Work instructions:
Render the material as a Markdown table with the columns "Row" and "Line", numbering each line and omitting blank lines. Begin at the first line of the material and stop after the line that contains "will [x=291, y=11].".

>> start Raw data

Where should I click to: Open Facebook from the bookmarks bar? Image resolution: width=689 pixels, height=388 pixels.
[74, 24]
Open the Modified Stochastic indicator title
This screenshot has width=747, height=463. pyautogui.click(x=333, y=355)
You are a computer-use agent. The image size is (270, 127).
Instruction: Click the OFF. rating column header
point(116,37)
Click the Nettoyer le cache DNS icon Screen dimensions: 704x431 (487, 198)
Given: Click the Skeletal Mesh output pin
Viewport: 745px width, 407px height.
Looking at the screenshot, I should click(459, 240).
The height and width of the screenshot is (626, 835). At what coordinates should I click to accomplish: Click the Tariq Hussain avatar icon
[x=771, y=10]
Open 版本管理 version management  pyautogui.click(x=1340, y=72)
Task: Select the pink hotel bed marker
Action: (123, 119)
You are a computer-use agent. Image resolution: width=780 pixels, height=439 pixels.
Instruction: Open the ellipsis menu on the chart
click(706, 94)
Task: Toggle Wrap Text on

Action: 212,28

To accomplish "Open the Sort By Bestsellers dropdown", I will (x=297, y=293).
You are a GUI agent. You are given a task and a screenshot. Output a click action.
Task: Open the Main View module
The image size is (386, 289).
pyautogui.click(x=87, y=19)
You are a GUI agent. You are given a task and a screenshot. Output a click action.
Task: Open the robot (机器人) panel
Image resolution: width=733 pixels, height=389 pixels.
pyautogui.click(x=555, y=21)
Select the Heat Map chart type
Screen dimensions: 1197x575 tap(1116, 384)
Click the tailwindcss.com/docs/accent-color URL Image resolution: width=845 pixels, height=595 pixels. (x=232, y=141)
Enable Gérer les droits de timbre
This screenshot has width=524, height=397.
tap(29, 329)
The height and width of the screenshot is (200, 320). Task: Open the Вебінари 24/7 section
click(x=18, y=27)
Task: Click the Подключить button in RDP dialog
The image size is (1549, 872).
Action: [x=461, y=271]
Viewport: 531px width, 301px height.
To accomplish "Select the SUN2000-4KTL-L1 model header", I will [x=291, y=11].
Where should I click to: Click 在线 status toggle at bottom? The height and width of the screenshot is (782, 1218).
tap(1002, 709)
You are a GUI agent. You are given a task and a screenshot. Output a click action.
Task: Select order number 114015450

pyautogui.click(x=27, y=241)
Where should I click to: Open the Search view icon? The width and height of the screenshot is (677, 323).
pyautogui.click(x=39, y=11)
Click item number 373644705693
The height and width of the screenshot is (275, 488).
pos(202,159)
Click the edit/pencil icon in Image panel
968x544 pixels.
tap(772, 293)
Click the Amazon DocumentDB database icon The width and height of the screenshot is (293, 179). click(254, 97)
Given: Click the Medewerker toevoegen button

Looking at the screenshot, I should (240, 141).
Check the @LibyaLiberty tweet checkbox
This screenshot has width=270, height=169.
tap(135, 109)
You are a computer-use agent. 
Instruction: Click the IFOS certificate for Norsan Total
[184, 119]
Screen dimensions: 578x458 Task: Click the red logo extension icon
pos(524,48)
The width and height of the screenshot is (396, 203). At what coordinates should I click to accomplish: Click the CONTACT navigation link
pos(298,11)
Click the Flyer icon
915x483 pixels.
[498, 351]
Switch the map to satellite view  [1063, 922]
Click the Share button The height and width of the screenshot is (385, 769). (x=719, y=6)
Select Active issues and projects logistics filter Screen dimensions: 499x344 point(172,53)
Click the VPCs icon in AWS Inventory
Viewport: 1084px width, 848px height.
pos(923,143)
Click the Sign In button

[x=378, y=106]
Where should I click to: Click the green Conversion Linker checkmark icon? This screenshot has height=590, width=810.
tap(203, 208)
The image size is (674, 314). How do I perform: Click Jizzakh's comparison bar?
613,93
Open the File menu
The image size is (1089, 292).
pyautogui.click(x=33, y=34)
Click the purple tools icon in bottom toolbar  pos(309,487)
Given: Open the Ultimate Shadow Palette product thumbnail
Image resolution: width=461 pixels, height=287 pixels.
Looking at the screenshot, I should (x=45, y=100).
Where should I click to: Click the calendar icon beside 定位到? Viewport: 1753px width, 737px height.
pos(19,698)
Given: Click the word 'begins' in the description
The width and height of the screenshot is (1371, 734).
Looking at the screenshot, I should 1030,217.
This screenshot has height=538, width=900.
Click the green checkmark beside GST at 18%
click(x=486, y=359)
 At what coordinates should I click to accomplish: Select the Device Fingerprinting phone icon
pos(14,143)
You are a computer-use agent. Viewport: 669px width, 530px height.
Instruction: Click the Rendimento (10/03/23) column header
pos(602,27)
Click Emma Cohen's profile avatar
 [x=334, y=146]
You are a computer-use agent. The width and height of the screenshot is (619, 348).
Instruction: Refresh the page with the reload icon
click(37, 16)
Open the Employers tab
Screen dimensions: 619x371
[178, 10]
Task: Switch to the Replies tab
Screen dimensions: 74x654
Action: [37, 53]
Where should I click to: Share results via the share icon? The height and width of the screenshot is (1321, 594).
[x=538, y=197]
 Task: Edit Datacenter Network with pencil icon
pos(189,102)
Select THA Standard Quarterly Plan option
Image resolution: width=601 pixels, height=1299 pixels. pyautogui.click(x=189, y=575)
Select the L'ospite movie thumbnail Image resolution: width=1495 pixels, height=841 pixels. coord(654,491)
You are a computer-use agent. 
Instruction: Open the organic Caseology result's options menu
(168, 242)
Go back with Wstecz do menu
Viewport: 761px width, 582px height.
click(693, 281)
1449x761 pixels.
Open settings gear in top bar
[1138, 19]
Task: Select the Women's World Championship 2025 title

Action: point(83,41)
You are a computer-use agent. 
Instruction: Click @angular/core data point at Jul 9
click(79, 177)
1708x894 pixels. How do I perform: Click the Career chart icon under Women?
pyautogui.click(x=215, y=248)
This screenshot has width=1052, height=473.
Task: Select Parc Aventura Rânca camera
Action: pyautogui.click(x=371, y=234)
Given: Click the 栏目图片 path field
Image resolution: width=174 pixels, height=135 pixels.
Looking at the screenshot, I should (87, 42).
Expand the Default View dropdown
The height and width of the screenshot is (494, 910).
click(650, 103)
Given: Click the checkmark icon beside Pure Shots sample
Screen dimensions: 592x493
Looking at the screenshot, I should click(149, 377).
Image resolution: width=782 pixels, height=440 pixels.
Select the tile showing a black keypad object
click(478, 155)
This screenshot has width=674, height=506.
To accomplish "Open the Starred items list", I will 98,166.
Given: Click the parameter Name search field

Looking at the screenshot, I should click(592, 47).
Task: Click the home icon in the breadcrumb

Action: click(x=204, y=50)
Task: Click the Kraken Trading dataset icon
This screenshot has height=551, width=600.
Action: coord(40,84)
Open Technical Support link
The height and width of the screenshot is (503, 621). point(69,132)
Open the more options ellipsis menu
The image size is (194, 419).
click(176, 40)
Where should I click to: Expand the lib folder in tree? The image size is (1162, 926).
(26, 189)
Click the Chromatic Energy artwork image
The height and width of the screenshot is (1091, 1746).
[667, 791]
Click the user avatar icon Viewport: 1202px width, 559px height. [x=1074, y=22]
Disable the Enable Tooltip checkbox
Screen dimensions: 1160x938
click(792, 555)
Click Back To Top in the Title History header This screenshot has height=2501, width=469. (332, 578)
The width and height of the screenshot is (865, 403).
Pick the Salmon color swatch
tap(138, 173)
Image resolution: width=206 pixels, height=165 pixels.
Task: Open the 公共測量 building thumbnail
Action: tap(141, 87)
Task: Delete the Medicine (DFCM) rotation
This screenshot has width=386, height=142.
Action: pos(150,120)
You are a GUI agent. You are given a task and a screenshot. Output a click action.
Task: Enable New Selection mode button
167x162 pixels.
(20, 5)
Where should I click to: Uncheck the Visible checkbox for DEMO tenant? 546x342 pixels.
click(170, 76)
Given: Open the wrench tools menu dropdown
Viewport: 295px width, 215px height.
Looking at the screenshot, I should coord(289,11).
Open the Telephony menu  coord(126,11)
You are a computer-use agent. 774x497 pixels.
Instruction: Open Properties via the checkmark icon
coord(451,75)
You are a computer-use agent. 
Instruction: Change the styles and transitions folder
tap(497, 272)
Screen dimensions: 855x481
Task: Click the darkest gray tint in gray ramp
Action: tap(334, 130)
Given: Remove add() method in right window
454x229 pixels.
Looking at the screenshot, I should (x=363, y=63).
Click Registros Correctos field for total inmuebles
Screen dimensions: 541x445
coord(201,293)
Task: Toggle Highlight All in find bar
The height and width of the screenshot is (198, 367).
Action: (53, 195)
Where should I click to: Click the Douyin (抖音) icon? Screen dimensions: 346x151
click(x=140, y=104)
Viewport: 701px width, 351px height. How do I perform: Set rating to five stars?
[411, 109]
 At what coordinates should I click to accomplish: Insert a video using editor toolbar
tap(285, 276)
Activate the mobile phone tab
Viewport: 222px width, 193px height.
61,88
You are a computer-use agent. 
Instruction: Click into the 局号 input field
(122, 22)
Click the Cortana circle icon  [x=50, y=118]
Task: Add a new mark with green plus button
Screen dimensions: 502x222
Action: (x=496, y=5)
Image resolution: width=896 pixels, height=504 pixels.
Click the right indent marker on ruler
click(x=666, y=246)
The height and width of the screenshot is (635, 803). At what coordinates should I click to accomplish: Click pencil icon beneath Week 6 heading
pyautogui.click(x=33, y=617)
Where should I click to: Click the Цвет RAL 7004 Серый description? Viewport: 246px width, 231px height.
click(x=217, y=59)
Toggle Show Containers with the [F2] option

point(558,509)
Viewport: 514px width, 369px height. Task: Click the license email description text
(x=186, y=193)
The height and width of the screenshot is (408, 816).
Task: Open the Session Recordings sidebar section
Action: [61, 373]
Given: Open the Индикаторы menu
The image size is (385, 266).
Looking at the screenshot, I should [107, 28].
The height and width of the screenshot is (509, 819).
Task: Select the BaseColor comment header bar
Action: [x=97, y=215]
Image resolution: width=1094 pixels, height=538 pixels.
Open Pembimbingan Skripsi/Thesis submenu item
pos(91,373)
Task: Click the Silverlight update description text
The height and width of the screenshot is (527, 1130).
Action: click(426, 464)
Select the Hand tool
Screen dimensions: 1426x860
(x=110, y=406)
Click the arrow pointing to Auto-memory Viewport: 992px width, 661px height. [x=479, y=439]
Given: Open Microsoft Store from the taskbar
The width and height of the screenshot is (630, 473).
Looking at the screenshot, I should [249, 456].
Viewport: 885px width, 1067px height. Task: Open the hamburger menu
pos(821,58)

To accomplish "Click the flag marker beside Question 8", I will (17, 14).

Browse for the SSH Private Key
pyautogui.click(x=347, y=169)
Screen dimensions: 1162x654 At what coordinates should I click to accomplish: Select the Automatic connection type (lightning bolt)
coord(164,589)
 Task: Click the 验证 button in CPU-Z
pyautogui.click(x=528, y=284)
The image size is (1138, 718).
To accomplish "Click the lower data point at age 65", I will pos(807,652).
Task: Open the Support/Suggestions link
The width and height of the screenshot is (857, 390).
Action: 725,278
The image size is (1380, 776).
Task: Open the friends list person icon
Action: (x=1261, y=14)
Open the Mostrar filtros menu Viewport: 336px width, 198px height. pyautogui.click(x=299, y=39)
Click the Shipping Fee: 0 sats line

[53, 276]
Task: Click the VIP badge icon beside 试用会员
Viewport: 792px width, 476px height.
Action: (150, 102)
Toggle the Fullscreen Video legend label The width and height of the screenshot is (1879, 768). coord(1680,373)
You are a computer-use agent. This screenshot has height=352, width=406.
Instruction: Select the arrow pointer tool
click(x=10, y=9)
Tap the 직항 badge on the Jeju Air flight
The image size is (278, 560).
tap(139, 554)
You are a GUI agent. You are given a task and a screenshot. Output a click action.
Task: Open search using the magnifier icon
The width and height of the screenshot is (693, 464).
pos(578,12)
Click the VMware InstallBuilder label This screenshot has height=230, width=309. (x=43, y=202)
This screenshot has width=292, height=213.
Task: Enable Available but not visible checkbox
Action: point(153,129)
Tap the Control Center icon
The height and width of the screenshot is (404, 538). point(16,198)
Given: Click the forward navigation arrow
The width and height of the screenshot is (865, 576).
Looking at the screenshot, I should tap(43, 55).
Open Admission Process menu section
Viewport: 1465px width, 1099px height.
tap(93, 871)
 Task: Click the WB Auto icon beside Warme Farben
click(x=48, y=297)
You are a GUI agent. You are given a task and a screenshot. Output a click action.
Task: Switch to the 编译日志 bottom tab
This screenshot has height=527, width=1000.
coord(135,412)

>> end Raw data

Answer to this problem:
| Row | Line |
|---|---|
| 1 | Where should I click to: Open Facebook from the bookmarks bar? Image resolution: width=689 pixels, height=388 pixels. |
| 2 | [74, 24] |
| 3 | Open the Modified Stochastic indicator title |
| 4 | This screenshot has width=747, height=463. pyautogui.click(x=333, y=355) |
| 5 | You are a computer-use agent. The image size is (270, 127). |
| 6 | Instruction: Click the OFF. rating column header |
| 7 | point(116,37) |
| 8 | Click the Nettoyer le cache DNS icon Screen dimensions: 704x431 (487, 198) |
| 9 | Given: Click the Skeletal Mesh output pin |
| 10 | Viewport: 745px width, 407px height. |
| 11 | Looking at the screenshot, I should click(459, 240). |
| 12 | The height and width of the screenshot is (626, 835). At what coordinates should I click to accomplish: Click the Tariq Hussain avatar icon |
| 13 | [x=771, y=10] |
| 14 | Open 版本管理 version management  pyautogui.click(x=1340, y=72) |
| 15 | Task: Select the pink hotel bed marker |
| 16 | Action: (123, 119) |
| 17 | You are a computer-use agent. Image resolution: width=780 pixels, height=439 pixels. |
| 18 | Instruction: Open the ellipsis menu on the chart |
| 19 | click(706, 94) |
| 20 | Task: Toggle Wrap Text on |
| 21 | Action: 212,28 |
| 22 | To accomplish "Open the Sort By Bestsellers dropdown", I will (x=297, y=293). |
| 23 | You are a GUI agent. You are given a task and a screenshot. Output a click action. |
| 24 | Task: Open the Main View module |
| 25 | The image size is (386, 289). |
| 26 | pyautogui.click(x=87, y=19) |
| 27 | You are a GUI agent. You are given a task and a screenshot. Output a click action. |
| 28 | Task: Open the robot (机器人) panel |
| 29 | Image resolution: width=733 pixels, height=389 pixels. |
| 30 | pyautogui.click(x=555, y=21) |
| 31 | Select the Heat Map chart type |
| 32 | Screen dimensions: 1197x575 tap(1116, 384) |
| 33 | Click the tailwindcss.com/docs/accent-color URL Image resolution: width=845 pixels, height=595 pixels. (x=232, y=141) |
| 34 | Enable Gérer les droits de timbre |
| 35 | This screenshot has width=524, height=397. |
| 36 | tap(29, 329) |
| 37 | The height and width of the screenshot is (200, 320). Task: Open the Вебінари 24/7 section |
| 38 | click(x=18, y=27) |
| 39 | Task: Click the Подключить button in RDP dialog |
| 40 | The image size is (1549, 872). |
| 41 | Action: [x=461, y=271] |
| 42 | Viewport: 531px width, 301px height. |
| 43 | To accomplish "Select the SUN2000-4KTL-L1 model header", I will [x=291, y=11]. |